### Stated exercise
Write out the stretch of rows from the line containing "https://www.csaccounting.com/blog (51, 2557)" through the end of the rows. Add 61 to each number in every coordinate answer, and leave the pictures out.

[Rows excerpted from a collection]

──────────

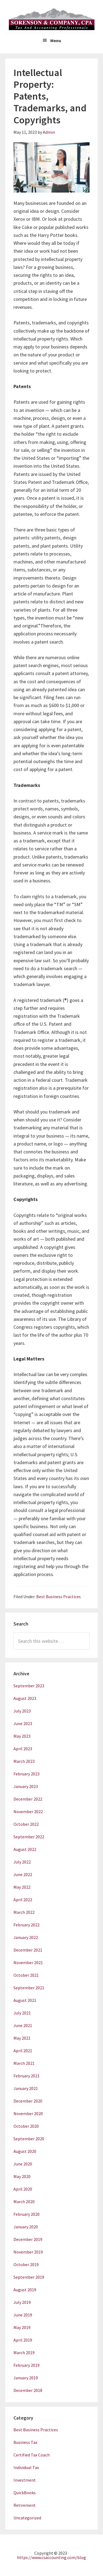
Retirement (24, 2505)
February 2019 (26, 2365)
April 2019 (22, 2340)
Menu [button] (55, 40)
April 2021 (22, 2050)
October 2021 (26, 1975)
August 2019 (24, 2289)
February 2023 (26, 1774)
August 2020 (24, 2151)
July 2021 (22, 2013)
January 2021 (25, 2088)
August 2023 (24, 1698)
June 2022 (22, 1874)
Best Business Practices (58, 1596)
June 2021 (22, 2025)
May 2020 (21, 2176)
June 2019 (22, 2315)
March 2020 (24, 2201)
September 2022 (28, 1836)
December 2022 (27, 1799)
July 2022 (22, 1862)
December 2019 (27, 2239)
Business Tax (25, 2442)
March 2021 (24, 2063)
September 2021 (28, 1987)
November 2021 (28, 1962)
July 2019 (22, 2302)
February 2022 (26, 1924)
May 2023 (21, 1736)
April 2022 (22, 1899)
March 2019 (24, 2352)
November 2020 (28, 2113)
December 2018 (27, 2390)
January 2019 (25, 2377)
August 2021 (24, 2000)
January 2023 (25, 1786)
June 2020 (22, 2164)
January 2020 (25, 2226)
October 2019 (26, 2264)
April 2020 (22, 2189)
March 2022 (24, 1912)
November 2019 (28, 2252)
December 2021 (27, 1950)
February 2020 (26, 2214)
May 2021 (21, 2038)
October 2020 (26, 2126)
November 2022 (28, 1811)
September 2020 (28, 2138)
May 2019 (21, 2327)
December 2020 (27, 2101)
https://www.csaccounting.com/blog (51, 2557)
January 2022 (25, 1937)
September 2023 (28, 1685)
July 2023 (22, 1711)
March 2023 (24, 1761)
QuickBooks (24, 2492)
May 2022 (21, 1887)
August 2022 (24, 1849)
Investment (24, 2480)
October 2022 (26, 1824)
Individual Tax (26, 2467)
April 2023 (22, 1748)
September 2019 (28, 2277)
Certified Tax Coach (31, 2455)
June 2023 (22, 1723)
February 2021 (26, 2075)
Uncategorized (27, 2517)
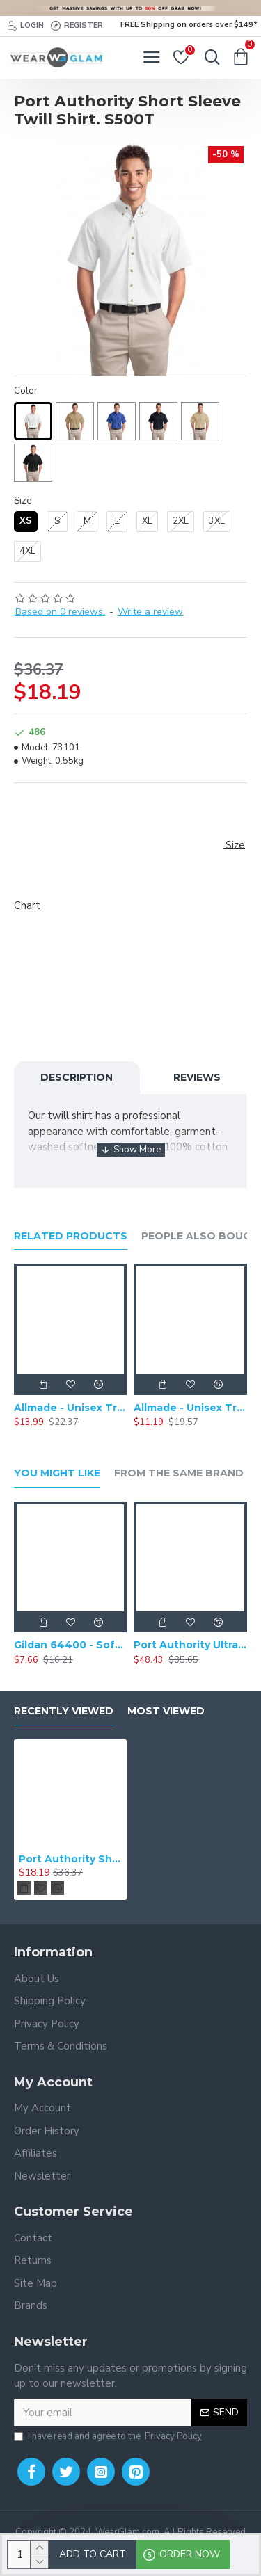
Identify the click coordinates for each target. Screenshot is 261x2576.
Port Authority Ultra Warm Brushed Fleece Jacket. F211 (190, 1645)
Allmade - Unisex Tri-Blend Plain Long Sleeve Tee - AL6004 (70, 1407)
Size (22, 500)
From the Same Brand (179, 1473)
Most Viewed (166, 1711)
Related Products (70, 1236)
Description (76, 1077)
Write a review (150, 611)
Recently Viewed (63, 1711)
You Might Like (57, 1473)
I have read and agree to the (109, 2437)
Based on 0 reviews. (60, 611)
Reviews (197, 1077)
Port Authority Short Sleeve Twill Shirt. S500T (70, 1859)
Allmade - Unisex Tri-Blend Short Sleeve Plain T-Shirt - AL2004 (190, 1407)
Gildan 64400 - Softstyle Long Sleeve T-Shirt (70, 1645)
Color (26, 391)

──────────

### Answer to the problem
https://www.csaccounting.com/blog (112, 2618)
January 2022 (86, 1998)
September 2023 (89, 1746)
July 2023 (83, 1772)
March 2023 (85, 1822)
QuickBooks (85, 2553)
May 2022 (82, 1948)
August 2022 (85, 1910)
Investment (85, 2541)
October 2022 (87, 1885)
Individual Tax (87, 2528)
April 2023 (83, 1809)
September 2019 (89, 2338)
Certified Tax Coach (92, 2516)
June 2023 (83, 1784)
February 2021 (87, 2136)
Uncategorized (88, 2578)
Identify the click coordinates for each target. Screenshot is 261x2576.
Port Authority Ultra Warm Brushed Fleece Jacket. F211 (251, 1706)
Allmade - Unisex Tri-Blend Plain Long Sleeve Tee - AL6004 (131, 1468)
Size (83, 561)
From the Same Brand (240, 1534)
Most Viewed (227, 1772)
Related Products (131, 1297)
Description (137, 1138)
Write a review (211, 672)
Recently Viewed (124, 1772)
You Might Like (118, 1534)
I have read and agree to the (170, 2498)
Based on 0 reviews. (121, 672)
Reviews (258, 1138)
Port Authority Short Sleeve Twill Shirt. S500T (131, 1920)
Allmade - Unisex Tri-Blend Short Sleeve Plain T-Shirt - AL2004 (251, 1468)
Gildan 64400 - Softstyle Long Sleeve T-Shirt (131, 1706)
Color (87, 452)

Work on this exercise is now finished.